- [Source text]:
=== Section Start ===

Longtime manager Bill Hench and his team abruptly depart Royce Opportunity.

An abrupt mass resignation of Royce Opportunity's ROFIX management team has left the strong-performing fund in the lurch and its Morningstar Analyst Rating under review.

Bill Hench and his three-person team surprised their colleagues at Royce Investment Partners by resigning on April 20, 2021. Hench had served as lead manager since October 2018 and as an assistant or comanager since May 2004, building an excellent track record, first as an understudy and then as successor to Boniface "Buzz" Zaino.

Robert Kosowsky and Suzanne Franks, Hench's assistant managers since 2018, and Adam Mielnik, an analyst for the strategy since 2014, also left. They did not disclose where they were headed but often when entire fund management teams leave at once it is for another firm or to strike out on their own. On April 21, noted value shop First Eagle Investment Management announced that it hired Hench and his team to run a new small-cap strategy for the firm.

Royce scrambled to assemble a contingency plan and quickly settled on recalling Zaino, Hench's predecessor and mentor, to retake the reins on an interim basis. Zaino is the architect of the strategy's quirky, aggressive deep-value process that has produced impressive, albeit volatile, results since he took over from firm founder Chuck Royce in April 1998.

Zaino, who retreated to a senior advisor role in 2018, will run the strategy with Brendan Hartman and James Stoeffel, Royce Micro-Cap's RYOTX comanagers, and James Harvey, an assistant portfolio manager on closed-end fund Royce Global Value Trust RGT, until he can form and train a permanent replacement team. That eventual team may or may not include Zaino's three interim comanagers, of whom only Harvey has experience with the approach. Harvey worked as an analyst on the strategy for about 10 years after joining Royce in 1998.

=== Section End ===

- [What you will do]:
A - According to the Royce Opportunity article, which firm announced on April 21 that it had hired Hench and his team?
B - From the Royce Opportunity article, extract the passage from "Royce scrambled to" to "Royce in 1998.".
C - Condense the paragraph of the Royce Opportunity article that begins "Zaino, who retreated to a senior advisor role" into a short bulleted list that keeps its main facts.

- [Stored data]:
=== Section Start ===

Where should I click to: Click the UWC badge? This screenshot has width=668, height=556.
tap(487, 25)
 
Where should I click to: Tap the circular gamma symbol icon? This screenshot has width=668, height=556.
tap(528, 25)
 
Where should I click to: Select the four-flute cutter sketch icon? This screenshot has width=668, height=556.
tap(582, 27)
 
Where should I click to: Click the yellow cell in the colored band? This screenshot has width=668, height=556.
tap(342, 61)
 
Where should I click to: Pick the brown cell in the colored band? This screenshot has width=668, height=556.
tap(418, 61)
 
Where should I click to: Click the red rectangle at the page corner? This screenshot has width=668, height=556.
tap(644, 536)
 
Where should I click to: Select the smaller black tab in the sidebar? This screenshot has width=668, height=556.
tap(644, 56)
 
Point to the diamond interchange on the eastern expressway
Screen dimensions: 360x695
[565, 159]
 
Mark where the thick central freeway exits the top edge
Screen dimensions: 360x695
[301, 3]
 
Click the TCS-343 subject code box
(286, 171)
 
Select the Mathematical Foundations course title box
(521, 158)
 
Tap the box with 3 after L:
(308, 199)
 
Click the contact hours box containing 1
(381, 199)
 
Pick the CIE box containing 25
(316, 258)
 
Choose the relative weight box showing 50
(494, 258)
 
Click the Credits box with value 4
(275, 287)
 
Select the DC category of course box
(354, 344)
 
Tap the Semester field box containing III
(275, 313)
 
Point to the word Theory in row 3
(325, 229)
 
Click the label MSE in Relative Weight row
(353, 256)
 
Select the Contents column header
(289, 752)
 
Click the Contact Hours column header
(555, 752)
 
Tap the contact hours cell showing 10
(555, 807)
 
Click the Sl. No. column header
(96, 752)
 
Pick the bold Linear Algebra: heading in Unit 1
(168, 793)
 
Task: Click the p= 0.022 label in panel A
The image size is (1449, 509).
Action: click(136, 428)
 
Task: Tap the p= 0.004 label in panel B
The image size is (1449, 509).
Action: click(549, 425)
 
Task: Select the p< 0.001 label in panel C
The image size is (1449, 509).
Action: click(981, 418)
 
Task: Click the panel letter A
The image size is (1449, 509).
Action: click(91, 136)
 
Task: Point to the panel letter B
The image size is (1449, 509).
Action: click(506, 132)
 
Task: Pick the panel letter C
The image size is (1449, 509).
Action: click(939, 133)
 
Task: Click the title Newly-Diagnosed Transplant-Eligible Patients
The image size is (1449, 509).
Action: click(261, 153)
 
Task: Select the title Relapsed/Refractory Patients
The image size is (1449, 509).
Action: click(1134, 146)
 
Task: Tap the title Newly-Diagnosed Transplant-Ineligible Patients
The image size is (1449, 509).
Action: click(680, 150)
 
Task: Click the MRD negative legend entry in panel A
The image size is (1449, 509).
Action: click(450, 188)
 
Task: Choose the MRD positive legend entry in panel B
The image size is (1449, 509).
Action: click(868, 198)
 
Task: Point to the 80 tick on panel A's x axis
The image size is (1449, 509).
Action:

=== Section End ===

- [Answers provided]:
A - First Eagle Investment Management

B -
Royce scrambled to assemble a contingency plan and quickly settled on recalling Zaino, Hench's predecessor and mentor, to retake the reins on an interim basis. Zaino is the architect of the strategy's quirky, aggressive deep-value process that has produced impressive, albeit volatile, results since he took over from firm founder Chuck Royce in April 1998.

Zaino, who retreated to a senior advisor role in 2018, will run the strategy with Brendan Hartman and James Stoeffel, Royce Micro-Cap's RYOTX comanagers, and James Harvey, an assistant portfolio manager on closed-end fund Royce Global Value Trust RGT, until he can form and train a permanent replacement team. That eventual team may or may not include Zaino's three interim comanagers, of whom only Harvey has experience with the approach. Harvey worked as an analyst on the strategy for about 10 years after joining Royce in 1998.

C -
- Zaino, a senior advisor since 2018, will run the strategy on an interim basis.
- His comanagers are Brendan Hartman and James Stoeffel, comanagers of Royce Micro-Cap, and James Harvey, an assistant portfolio manager on Royce Global Value Trust.
- The arrangement lasts until Zaino forms and trains a permanent replacement team, which may or may not include these three.
- Only Harvey has experience with the approach. He worked as an analyst on the strategy for about 10 years after joining Royce in 1998.